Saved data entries
⁂
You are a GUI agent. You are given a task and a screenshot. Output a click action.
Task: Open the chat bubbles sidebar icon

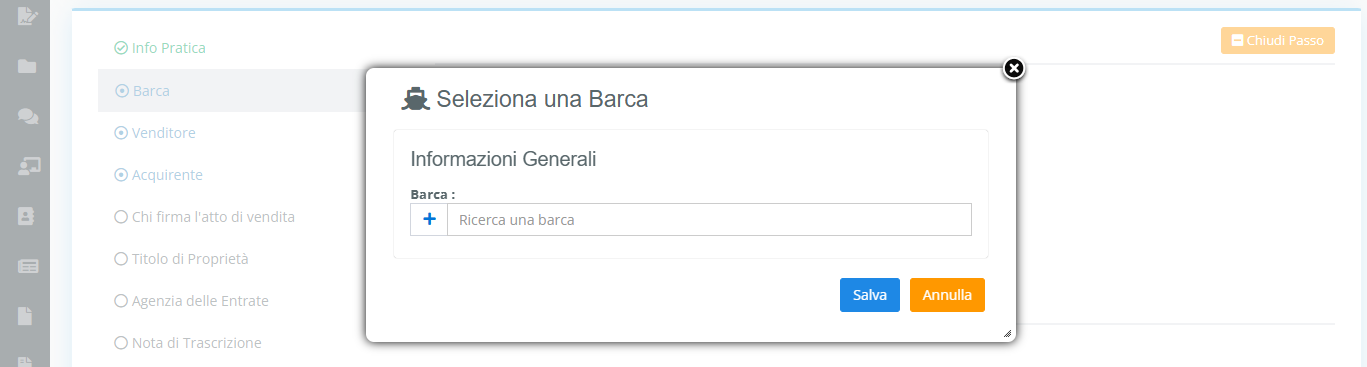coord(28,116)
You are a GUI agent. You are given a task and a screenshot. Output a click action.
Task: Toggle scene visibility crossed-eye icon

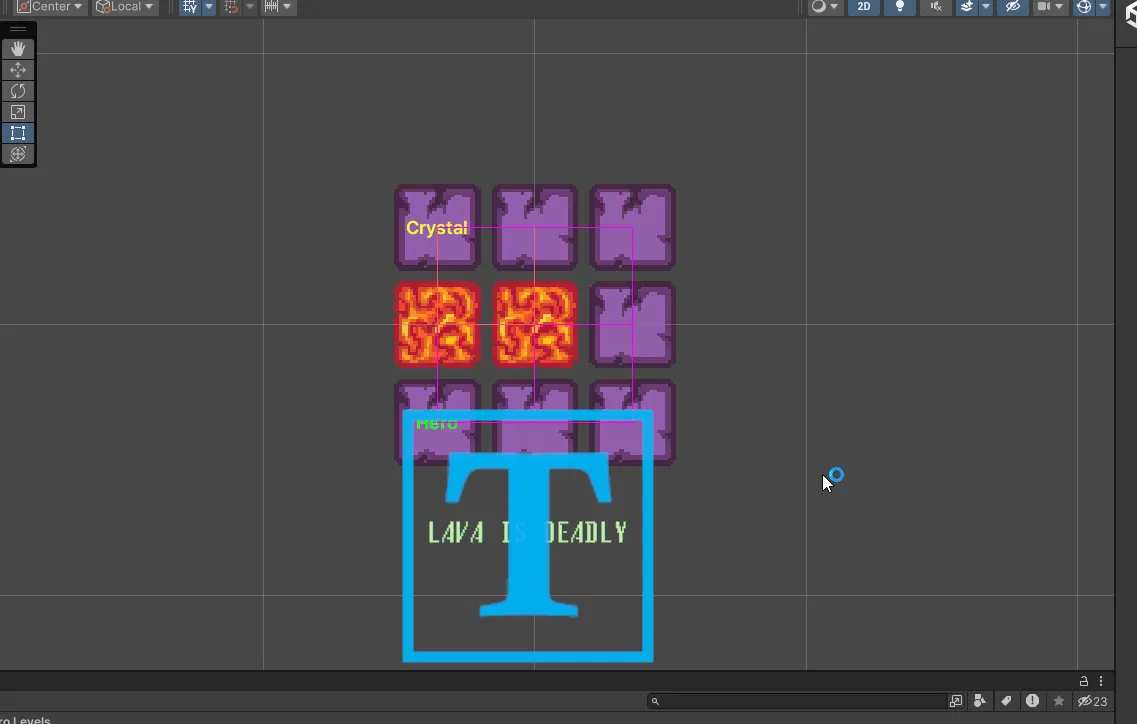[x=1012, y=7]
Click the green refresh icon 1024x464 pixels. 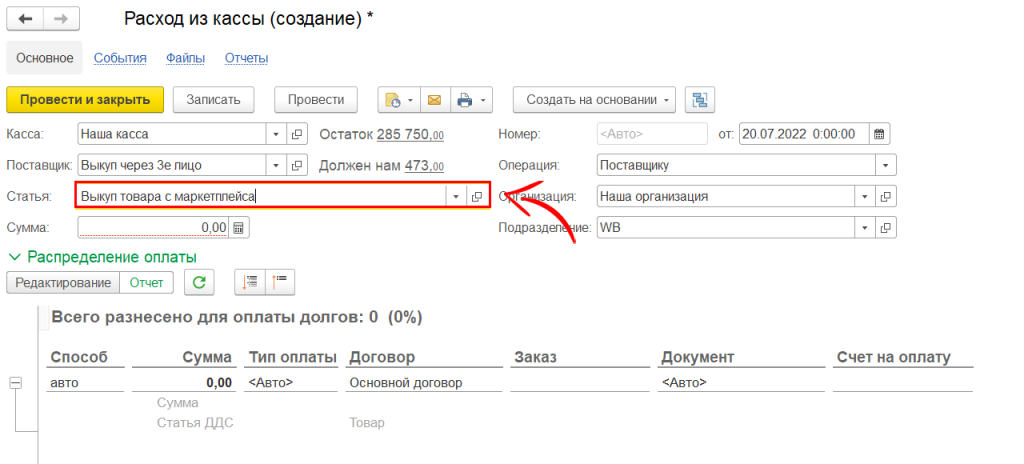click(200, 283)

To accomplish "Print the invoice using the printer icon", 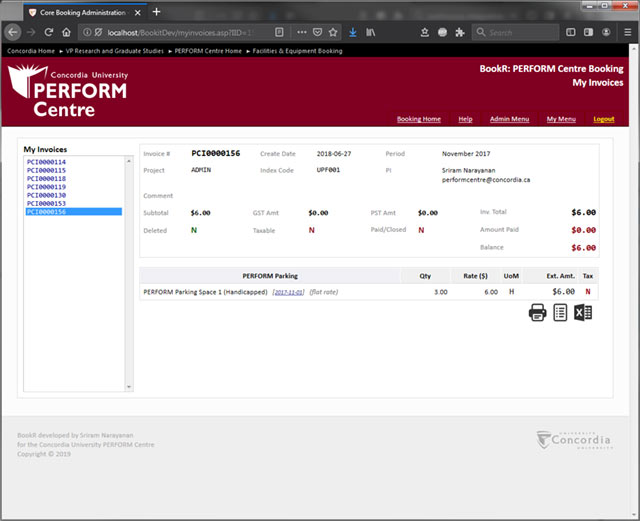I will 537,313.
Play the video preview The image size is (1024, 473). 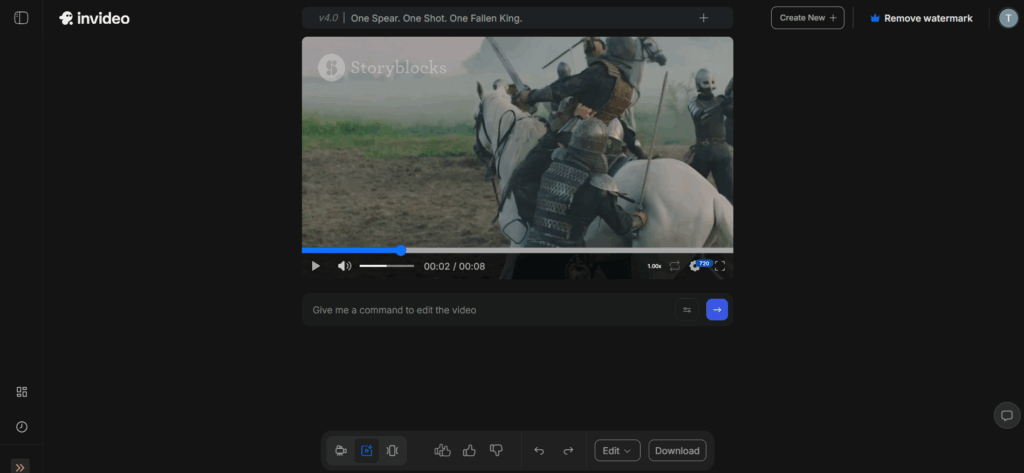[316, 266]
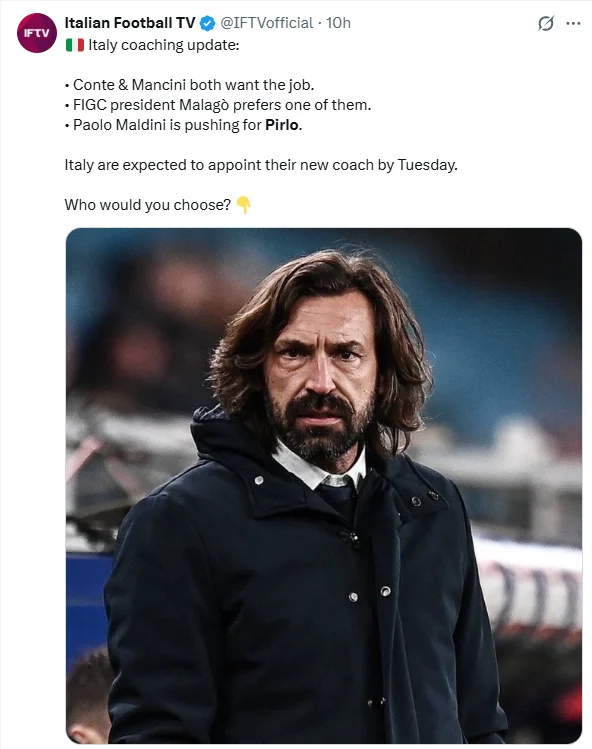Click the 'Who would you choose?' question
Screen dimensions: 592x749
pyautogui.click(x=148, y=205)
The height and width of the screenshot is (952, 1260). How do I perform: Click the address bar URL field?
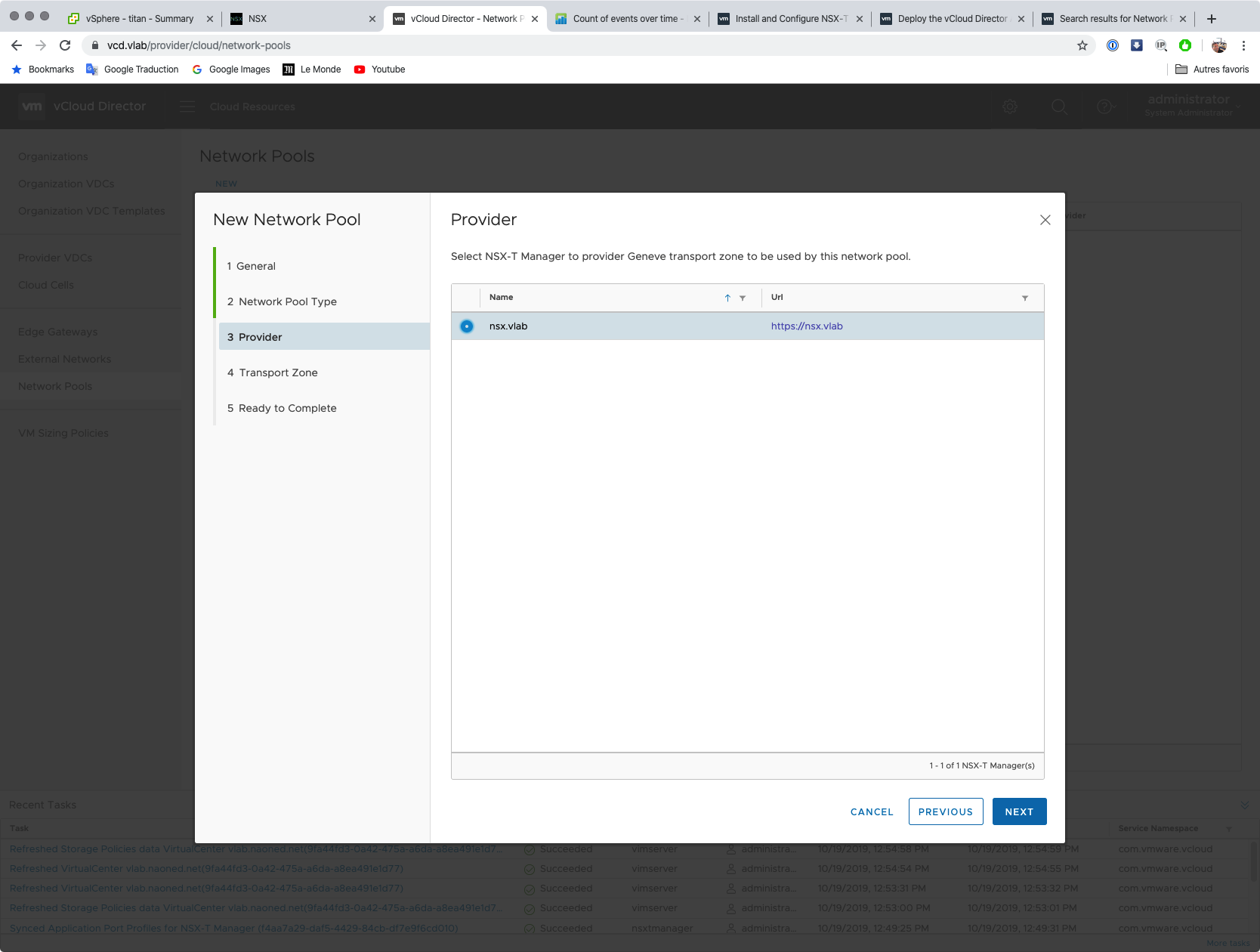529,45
⁂
• [TASK DETAILS] Write out the lines from the line with "The height and" through the end of the records exactly; do not include pictures or any other lines.

• [TASK RESULT]
The height and width of the screenshot is (952, 1260). How do I perform: Click the address bar URL field?
529,45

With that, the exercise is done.